- TO BE DONE -
Rewrite only the data starting with the line that contains "福井のプール (232, 2074)" and going on through the line that contains "未来図 (398, 2446)", with "おでかけ" replaced by "お出かけ" and everything else unchanged.

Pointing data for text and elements
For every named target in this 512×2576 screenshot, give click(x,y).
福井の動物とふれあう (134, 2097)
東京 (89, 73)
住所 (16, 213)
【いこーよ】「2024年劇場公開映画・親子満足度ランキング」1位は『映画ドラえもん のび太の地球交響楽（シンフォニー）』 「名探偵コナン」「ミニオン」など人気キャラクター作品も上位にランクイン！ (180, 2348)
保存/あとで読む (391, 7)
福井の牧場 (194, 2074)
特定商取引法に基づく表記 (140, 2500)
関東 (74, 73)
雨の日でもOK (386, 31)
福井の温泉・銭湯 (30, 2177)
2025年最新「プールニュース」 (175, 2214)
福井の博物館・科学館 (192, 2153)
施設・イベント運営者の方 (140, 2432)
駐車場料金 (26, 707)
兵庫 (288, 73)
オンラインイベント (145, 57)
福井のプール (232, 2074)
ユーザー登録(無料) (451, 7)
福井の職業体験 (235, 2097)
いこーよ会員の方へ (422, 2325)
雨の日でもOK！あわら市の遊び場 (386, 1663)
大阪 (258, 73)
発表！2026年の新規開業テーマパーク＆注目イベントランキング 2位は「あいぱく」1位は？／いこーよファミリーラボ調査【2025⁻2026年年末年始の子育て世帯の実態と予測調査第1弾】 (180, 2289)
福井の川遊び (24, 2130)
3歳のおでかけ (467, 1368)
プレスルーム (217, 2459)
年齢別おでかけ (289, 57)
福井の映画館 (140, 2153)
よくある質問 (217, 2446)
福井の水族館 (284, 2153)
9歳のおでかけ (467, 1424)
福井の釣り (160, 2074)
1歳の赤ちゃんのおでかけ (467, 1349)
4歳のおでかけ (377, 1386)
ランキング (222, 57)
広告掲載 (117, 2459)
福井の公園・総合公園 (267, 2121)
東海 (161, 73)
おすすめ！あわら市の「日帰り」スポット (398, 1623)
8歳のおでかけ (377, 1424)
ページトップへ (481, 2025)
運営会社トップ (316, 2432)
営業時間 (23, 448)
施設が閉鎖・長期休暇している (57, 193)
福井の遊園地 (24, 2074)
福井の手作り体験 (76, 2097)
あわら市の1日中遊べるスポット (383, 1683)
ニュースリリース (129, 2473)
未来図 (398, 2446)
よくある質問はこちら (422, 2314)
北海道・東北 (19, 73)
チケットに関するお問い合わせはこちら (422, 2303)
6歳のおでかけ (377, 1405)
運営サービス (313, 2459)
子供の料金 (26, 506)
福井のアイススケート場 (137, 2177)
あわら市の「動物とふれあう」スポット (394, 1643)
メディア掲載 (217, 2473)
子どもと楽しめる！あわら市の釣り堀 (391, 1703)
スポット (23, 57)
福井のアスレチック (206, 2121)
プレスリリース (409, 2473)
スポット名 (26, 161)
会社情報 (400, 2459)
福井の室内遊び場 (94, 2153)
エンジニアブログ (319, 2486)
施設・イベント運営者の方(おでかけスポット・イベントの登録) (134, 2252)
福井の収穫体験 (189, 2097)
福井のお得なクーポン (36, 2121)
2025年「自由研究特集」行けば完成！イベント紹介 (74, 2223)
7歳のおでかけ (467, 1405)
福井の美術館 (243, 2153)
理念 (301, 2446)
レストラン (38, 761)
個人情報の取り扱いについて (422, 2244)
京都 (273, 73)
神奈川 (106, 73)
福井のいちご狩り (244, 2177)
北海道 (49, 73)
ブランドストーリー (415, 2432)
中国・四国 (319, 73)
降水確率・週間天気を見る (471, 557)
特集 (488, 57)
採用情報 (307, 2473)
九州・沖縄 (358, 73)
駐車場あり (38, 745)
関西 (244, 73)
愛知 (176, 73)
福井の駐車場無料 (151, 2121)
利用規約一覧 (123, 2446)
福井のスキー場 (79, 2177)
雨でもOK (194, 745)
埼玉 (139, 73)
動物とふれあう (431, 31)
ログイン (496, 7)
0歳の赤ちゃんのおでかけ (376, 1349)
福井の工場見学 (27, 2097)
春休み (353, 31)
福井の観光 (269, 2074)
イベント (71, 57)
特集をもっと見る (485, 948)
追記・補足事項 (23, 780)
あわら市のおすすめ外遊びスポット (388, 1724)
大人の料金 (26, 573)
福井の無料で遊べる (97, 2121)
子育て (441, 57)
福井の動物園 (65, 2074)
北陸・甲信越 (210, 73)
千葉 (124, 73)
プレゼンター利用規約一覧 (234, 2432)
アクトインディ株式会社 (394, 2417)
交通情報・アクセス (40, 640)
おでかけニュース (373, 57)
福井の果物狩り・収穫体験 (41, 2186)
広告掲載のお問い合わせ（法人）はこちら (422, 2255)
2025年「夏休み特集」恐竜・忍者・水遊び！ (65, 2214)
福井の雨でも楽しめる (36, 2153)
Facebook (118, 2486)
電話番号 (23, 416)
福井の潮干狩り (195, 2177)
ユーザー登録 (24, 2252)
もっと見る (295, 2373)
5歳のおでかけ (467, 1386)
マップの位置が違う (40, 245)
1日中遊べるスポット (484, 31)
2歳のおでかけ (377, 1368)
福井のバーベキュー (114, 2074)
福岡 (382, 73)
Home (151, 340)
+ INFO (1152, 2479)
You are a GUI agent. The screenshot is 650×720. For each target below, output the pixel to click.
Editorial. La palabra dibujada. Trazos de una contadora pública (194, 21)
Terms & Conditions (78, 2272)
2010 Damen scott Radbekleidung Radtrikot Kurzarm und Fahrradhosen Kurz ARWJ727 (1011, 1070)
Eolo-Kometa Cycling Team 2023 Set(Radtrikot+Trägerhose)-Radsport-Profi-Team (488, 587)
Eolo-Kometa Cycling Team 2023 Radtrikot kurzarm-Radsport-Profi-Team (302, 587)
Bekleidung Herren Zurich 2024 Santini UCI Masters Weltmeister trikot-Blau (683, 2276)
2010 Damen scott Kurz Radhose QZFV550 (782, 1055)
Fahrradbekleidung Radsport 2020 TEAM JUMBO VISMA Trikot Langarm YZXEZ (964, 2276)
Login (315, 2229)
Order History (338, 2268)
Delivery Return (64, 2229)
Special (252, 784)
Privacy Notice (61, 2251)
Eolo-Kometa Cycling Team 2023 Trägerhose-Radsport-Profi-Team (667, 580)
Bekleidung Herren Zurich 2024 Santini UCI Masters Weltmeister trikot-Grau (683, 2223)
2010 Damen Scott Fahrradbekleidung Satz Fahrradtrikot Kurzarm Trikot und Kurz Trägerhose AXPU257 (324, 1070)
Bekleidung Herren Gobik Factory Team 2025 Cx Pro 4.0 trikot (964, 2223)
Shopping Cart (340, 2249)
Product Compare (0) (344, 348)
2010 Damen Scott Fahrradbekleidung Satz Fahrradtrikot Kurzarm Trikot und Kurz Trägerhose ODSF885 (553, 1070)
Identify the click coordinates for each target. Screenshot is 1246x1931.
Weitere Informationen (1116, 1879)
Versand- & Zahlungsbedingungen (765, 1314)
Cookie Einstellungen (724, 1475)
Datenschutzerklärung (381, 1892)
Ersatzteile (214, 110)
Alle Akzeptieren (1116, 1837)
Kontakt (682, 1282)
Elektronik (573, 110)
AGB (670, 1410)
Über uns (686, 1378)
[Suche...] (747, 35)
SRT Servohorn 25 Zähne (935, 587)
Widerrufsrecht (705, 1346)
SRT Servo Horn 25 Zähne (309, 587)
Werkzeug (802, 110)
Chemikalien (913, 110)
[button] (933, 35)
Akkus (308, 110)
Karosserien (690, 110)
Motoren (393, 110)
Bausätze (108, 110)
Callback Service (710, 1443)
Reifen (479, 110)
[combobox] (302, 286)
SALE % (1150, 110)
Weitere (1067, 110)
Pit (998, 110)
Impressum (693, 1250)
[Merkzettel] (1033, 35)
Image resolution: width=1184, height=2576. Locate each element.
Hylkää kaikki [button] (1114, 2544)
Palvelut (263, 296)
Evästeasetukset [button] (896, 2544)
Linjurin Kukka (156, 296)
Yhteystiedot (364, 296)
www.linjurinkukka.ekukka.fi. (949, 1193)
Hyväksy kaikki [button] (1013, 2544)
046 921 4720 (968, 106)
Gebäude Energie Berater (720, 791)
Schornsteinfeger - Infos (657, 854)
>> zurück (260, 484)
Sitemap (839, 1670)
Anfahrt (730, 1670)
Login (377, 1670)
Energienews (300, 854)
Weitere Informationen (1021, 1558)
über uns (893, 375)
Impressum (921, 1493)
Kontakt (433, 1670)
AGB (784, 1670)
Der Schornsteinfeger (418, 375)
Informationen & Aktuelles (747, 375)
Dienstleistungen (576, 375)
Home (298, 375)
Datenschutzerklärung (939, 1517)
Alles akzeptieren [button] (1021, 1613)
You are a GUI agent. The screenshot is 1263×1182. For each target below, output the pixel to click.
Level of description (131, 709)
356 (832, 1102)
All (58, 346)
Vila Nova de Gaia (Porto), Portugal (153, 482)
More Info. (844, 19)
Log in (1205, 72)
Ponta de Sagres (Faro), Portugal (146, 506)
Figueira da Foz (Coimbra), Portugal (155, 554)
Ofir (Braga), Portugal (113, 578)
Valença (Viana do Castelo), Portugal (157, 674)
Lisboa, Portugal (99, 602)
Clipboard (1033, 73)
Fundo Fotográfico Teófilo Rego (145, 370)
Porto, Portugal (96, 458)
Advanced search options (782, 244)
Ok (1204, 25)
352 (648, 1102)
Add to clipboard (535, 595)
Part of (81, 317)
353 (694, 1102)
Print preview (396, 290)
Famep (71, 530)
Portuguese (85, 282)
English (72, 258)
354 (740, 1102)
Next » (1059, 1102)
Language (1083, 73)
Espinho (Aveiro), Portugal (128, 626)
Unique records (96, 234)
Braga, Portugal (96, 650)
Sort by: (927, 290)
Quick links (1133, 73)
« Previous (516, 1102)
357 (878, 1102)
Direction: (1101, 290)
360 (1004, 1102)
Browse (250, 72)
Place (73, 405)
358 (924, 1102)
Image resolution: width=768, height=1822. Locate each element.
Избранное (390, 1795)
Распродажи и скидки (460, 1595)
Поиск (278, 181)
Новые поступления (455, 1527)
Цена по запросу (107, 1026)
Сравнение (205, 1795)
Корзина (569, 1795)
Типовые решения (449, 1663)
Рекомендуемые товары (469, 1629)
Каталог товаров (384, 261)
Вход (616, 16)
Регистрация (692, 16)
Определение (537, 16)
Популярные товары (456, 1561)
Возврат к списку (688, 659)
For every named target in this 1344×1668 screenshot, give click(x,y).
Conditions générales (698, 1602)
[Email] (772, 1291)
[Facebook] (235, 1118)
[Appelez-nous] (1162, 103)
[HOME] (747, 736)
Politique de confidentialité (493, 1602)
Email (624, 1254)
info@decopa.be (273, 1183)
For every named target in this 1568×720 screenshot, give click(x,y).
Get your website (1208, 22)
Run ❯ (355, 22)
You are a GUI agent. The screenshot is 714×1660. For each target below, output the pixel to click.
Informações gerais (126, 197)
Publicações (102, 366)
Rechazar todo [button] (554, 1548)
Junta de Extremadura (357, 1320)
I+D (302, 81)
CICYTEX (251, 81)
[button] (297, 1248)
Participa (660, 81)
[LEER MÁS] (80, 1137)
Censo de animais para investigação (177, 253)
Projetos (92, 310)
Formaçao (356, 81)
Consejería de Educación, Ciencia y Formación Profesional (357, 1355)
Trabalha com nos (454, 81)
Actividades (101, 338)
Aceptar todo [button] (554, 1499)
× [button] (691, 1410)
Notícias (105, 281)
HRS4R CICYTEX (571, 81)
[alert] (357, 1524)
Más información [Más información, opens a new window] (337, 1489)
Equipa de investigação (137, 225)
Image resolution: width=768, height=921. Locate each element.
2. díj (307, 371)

- RESULT -
福井のプール (232, 2074)
ユーザー登録(無料) (451, 7)
福井の職業体験 (235, 2097)
いこーよ会員の方へ (422, 2325)
雨の日でもOK！あわら市の遊び場 (386, 1663)
大阪 (258, 73)
発表！2026年の新規開業テーマパーク＆注目イベントランキング 2位は「あいぱく」1位は？／いこーよファミリーラボ調査【2025⁻2026年年末年始の子育て世帯の実態と予測調査第1弾】 (180, 2289)
福井の川遊び (24, 2130)
3歳のお出かけ (467, 1368)
プレスルーム (217, 2459)
年齢別お出かけ (289, 57)
福井の映画館 (140, 2153)
よくある質問 (217, 2446)
福井の水族館 (284, 2153)
9歳のお出かけ (467, 1424)
福井の釣り (160, 2074)
1歳の赤ちゃんのお出かけ (467, 1349)
4歳のお出かけ (377, 1386)
ランキング (222, 57)
広告掲載 (117, 2459)
福井の公園・総合公園 (267, 2121)
東海 (161, 73)
おすすめ！あわら市の「日帰り」スポット (398, 1623)
8歳のお出かけ (377, 1424)
ページトップへ (481, 2025)
運営会社トップ (316, 2432)
営業時間 (23, 448)
施設が閉鎖・長期休暇している (57, 193)
福井の遊園地 (24, 2074)
福井の手作り体験 (76, 2097)
あわら市の1日中遊べるスポット (383, 1683)
ニュースリリース (129, 2473)
未来図 (398, 2446)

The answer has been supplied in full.